Requirement 1 => Copy the part of the Gambier Island article from "Equipped with a" to "the Sunshine Coast.", keeping every word and punctuation mark unchanged.
Requirement 2 =>
Decide whether each statement agrees with the Gambier Island article. Answer yes or no, and quote the words that decide it.
(a) Gambier Island has a community centre and several stores.
(b) The Stormaway is a foot-passenger ferry.
(c) The grocers drive up to 30 boxes to a dock at the Langdale ferry terminal.
Requirement 3 => Continue the Gambier Island grocery article from the point where it ends.

Passage =>
━━━━

For Leanne Bruce, supply chain management comes naturally – which has morphed into an unexpected bonus for the residents of the remote island of Gambier during the COVID-19 pandemic.
“I manage a band, so I’m used to moving people and goods around. It just all made sense,” Bruce told Coast Reporter.
Equipped with a spreadsheet and a revolving roster of volunteers, Bruce has been running an ad-hoc grocery supply chain for the island’s residents since physical distancing and other public health measures came into effect in mid-March.
Gambier Island has at least 125 full-time residents. It has a community centre, but no stores. It has roads, but no emergency vehicles. And unless one owns a boat, the only option for supplies is to cross Howe Sound on the Stormaway – a foot-passenger ferry linking nearby Gambier and Keats islands to the Sunshine Coast.
“A lot of the people that live here are seniors,” said Bruce. “The Stormaway is like taking the bus.”
To adhere to public health guidelines, the ferry has slashed how many walk-on passengers are allowed on the vessel – leaving islanders with the conundrum of how to safely and responsibly acquire essential goods from the mainland.
“We were trying to make sure we could keep the food chain going to the island. We were concerned we would lose the ability to travel safely,” Bruce said.
Unable to work at her regular job in the entertainment industry, Bruce channelled her logistics expertise into the creation of a spontaneous supply chain. Gibsons-based grocers IGA and SuperValu took up the challenge of filling orders and driving up to 30 boxes to a dock at the Langdale ferry terminal.
Also joining the effort are staff from Persephone Brewing Company, who deliver both groceries and beer to the dock, said Bruce, “because, you know, the important things.”
Volunteers then shuffle the boxes onto the Stormaway for the return trip to Gambier Island, where truck beds and car trunks await them. Deliveries are also made to the front doors of self-isolating neighbours.
“Literally people were crying the first week that we set this up,” said Bruce. “It’s been a real group effort.”
The effort also caught the attention of Keats Island residents, who depend on the Stormaway, too.

━━━━

Information shown =>
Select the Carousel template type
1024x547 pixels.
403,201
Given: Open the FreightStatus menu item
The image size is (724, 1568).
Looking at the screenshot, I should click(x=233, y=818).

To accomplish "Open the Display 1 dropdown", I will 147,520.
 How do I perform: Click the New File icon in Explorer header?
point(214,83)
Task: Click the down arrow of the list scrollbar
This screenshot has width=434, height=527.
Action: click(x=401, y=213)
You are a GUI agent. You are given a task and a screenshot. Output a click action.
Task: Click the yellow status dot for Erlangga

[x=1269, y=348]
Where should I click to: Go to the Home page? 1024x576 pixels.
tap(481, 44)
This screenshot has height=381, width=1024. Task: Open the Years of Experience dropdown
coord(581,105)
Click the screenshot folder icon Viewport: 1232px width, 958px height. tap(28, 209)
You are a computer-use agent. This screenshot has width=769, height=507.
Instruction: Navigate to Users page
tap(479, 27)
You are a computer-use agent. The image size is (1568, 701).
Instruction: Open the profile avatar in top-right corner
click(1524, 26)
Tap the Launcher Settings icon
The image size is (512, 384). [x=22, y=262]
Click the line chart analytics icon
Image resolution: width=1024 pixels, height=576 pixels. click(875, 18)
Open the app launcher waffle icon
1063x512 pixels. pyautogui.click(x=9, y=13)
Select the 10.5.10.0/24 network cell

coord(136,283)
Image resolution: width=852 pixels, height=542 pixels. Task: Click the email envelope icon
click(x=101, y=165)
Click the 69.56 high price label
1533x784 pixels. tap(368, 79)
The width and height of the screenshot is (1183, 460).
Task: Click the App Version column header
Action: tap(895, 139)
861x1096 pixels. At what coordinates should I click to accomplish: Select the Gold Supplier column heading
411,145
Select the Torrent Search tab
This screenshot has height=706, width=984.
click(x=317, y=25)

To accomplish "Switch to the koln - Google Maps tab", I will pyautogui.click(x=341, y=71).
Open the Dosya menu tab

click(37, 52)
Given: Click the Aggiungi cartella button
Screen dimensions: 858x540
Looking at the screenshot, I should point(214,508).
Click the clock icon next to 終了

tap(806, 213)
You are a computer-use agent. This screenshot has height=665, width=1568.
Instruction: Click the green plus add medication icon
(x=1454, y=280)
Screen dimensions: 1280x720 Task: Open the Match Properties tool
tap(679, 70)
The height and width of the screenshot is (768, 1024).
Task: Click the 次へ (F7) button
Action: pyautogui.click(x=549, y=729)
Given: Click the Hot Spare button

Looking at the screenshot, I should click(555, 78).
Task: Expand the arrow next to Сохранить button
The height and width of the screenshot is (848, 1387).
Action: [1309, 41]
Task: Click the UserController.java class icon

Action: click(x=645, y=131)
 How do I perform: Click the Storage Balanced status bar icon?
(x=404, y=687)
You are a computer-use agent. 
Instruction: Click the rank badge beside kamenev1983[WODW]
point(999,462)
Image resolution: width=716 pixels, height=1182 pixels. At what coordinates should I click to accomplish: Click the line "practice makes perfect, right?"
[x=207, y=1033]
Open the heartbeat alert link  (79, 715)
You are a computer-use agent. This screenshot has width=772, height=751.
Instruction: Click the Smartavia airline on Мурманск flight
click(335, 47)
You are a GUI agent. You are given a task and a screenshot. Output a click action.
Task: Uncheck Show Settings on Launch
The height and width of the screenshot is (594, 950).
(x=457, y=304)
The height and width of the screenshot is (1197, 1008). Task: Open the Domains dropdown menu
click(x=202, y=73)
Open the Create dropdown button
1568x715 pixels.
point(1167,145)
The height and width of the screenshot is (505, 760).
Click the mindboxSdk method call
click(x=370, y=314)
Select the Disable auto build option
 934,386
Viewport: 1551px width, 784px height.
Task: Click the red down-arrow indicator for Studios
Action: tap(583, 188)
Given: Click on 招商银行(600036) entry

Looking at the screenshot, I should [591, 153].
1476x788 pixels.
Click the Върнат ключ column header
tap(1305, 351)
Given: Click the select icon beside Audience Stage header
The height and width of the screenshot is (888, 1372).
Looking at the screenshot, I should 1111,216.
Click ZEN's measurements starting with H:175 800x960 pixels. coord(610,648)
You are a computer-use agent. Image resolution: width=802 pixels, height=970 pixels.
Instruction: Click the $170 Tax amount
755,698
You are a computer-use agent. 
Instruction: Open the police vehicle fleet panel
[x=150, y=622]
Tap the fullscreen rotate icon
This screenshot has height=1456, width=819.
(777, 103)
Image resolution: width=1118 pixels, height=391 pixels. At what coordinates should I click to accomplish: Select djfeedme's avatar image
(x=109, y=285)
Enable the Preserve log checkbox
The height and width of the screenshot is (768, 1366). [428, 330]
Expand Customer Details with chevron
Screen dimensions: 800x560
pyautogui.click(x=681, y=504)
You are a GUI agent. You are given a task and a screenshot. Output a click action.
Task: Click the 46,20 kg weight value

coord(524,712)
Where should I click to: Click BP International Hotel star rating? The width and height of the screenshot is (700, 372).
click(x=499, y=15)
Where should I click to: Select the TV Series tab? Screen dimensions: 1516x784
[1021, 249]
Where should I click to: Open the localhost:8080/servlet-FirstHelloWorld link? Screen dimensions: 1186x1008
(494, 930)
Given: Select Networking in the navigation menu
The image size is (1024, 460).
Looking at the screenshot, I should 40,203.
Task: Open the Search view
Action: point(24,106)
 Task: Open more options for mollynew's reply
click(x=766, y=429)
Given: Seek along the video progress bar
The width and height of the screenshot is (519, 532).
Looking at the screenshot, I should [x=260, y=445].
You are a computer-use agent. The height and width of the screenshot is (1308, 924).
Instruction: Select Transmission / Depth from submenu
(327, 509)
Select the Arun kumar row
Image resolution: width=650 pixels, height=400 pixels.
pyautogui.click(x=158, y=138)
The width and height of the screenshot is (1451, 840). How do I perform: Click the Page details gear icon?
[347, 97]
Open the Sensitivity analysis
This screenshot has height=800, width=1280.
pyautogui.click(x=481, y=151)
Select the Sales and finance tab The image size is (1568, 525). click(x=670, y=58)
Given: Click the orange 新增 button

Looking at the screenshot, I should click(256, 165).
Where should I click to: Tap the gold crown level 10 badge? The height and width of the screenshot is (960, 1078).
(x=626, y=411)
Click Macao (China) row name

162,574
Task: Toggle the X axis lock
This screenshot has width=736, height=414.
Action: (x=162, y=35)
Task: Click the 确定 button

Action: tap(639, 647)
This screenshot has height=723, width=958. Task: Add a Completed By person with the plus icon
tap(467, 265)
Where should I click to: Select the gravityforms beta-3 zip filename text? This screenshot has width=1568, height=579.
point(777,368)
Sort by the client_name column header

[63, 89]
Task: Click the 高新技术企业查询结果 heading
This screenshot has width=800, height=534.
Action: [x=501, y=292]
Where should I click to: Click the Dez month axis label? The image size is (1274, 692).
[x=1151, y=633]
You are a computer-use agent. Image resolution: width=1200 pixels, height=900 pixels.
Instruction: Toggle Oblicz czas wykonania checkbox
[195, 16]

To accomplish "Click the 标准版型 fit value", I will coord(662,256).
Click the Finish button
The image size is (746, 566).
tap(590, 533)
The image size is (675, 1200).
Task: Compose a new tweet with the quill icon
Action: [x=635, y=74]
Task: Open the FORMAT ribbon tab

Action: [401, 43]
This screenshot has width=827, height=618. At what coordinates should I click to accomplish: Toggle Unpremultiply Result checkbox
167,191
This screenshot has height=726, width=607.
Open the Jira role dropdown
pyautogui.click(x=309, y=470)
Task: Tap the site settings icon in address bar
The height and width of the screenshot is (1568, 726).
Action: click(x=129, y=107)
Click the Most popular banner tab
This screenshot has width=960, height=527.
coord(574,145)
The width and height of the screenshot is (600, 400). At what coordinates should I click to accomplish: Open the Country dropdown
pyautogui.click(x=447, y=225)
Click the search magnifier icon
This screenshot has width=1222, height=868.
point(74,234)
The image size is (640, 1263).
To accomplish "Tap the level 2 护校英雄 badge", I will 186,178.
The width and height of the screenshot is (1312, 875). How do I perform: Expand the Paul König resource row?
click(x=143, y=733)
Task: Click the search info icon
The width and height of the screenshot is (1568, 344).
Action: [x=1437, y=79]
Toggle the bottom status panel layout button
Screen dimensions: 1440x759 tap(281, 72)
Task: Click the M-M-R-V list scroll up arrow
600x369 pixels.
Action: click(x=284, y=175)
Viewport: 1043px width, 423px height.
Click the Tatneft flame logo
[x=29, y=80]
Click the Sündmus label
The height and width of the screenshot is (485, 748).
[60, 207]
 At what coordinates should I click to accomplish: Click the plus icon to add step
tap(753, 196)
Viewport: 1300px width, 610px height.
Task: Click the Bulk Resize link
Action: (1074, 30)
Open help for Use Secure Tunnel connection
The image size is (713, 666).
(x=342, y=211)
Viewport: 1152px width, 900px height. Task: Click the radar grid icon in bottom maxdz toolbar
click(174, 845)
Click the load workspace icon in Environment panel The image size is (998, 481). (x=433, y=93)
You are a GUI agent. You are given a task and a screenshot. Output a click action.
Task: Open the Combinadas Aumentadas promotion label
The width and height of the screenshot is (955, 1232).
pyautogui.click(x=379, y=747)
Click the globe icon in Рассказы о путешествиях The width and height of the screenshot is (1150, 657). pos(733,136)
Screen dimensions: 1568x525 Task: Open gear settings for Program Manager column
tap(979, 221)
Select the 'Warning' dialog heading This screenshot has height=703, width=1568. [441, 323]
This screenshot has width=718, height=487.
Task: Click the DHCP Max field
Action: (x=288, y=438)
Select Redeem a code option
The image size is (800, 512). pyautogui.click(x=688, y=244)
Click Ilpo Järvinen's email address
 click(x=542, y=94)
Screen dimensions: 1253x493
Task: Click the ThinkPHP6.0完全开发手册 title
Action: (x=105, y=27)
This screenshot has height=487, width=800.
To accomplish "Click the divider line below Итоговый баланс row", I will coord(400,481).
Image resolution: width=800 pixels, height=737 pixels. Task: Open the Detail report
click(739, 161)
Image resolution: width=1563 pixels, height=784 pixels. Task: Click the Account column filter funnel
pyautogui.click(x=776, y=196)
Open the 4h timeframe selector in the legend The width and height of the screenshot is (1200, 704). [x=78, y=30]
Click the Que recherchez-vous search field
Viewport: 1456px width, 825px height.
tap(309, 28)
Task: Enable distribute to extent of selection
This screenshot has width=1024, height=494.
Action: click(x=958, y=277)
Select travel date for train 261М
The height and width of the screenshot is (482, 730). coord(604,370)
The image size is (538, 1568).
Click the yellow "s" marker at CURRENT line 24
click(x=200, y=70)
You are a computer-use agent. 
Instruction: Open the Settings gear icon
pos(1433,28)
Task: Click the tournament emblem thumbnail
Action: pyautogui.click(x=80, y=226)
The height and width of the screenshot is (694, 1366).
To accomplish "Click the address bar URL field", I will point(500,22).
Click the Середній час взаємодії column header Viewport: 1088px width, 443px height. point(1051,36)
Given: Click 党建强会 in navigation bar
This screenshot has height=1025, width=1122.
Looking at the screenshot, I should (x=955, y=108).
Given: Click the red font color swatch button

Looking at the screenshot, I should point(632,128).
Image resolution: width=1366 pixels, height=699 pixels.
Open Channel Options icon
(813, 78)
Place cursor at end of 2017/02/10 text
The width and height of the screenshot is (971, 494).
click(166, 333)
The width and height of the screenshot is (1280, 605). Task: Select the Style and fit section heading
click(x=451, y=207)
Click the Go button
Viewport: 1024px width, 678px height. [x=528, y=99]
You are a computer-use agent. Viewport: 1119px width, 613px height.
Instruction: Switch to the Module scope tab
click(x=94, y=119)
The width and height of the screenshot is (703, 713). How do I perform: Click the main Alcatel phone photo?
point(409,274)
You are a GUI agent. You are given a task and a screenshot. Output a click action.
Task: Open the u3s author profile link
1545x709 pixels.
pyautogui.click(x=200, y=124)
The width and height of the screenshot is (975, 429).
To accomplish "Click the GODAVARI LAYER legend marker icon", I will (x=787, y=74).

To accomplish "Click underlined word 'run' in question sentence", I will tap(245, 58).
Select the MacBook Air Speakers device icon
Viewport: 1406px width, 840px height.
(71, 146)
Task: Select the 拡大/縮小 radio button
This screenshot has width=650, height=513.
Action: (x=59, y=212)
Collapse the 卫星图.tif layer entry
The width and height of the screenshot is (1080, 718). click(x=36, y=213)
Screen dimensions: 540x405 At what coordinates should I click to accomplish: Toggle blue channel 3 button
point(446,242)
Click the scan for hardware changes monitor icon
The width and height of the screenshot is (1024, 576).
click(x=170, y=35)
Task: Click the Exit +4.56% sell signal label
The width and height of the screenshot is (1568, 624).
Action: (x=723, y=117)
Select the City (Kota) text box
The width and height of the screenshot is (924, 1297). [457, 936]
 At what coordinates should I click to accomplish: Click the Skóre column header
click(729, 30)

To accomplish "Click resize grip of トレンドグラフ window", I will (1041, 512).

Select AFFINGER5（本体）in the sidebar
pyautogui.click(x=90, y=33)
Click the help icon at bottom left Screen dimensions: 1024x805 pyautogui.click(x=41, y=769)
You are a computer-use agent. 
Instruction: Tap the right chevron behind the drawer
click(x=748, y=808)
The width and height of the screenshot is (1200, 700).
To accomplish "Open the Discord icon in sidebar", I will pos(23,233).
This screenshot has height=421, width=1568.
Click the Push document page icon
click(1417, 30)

━━━━

Output 1 =>
Equipped with a spreadsheet and a revolving roster of volunteers, Bruce has been running an ad-hoc grocery supply chain for the island’s residents since physical distancing and other public health measures came into effect in mid-March.
Gambier Island has at least 125 full-time residents. It has a community centre, but no stores. It has roads, but no emergency vehicles. And unless one owns a boat, the only option for supplies is to cross Howe Sound on the Stormaway – a foot-passenger ferry linking nearby Gambier and Keats islands to the Sunshine Coast.

Output 2 =>
(a) No: "It has a community centre, but no stores."
(b) Yes: "the Stormaway – a foot-passenger ferry linking nearby Gambier and Keats islands to the Sunshine Coast"
(c) Yes: "driving up to 30 boxes to a dock at the Langdale ferry terminal"

Output 3 =>
On the smaller island close enough to the Town of Gibsons to see its blinking lights, but without a grocery store of its own, retired English teacher Susan McLaren has been recruiting volunteers and organizing orders. “I’ve no experience in logistics. But I think that’s where it helps that we’re a little bit smaller than Gambier. It’s not so frightening.”
So far, the deliveries have continued at pace without a hitch, except for the odd box that’s ferried to the wrong island, but according to Bruce, “the Stormaway staff have been excellent in taking it back on and dropping it back off on the right island.”
Both Bruce and McLaren are hoping the deliveries outlive the virus – after all, this isn’t the first time groceries have been delivered to remote Howe Sound communities.
In the 1930s, when Gambier Island had a store, its owner would deliver goods by rowboat to shoreline homes. And in the 1940s, the Sannie Transportation Company ferried groceries to Bowen Island from the North Shore.
“In a way this whole lockdown and coronavirus trouble is making us find new ways of doing all sorts of things,” McLaren said.
One service that’s still lacking on Keats Island, however, is garbage pickup. “It’s very much not happening,” said McLaren. “Everyone is responsible for their own garbage.”
But that could become a Gambier import, too, since on that island another entertainment industry resident has been industrious with his free time by orchestrating the far less glamorous but also essential service.
“The main thing we’re all trying to do is just keep people from leaving the island,” said Paco Cauley. Normally residents pack out their own garbage to a designated bin at Langdale terminal. Not now.
The carpenter took it upon himself to complete the supply chain circle by collecting islanders’ refuse and lugging it back to the mainland in his own boat – up to 50 bags a week. And as with the groceries, the volunteers have flooded in to fill the gaps.
People drop their garbage down at the dock in the morning, while others drive through neighbourhoods to pick up from less mobile residents. Protective gear and a synchronized system prevent contamination. The only value exchanged is time.
Cauley is expecting to drop his side hustle once the film industry picks back up. Until then, he’s committed to the cause. “The community spirit has already been there, but it’s kind of when times get tough that you really see all the benefit.”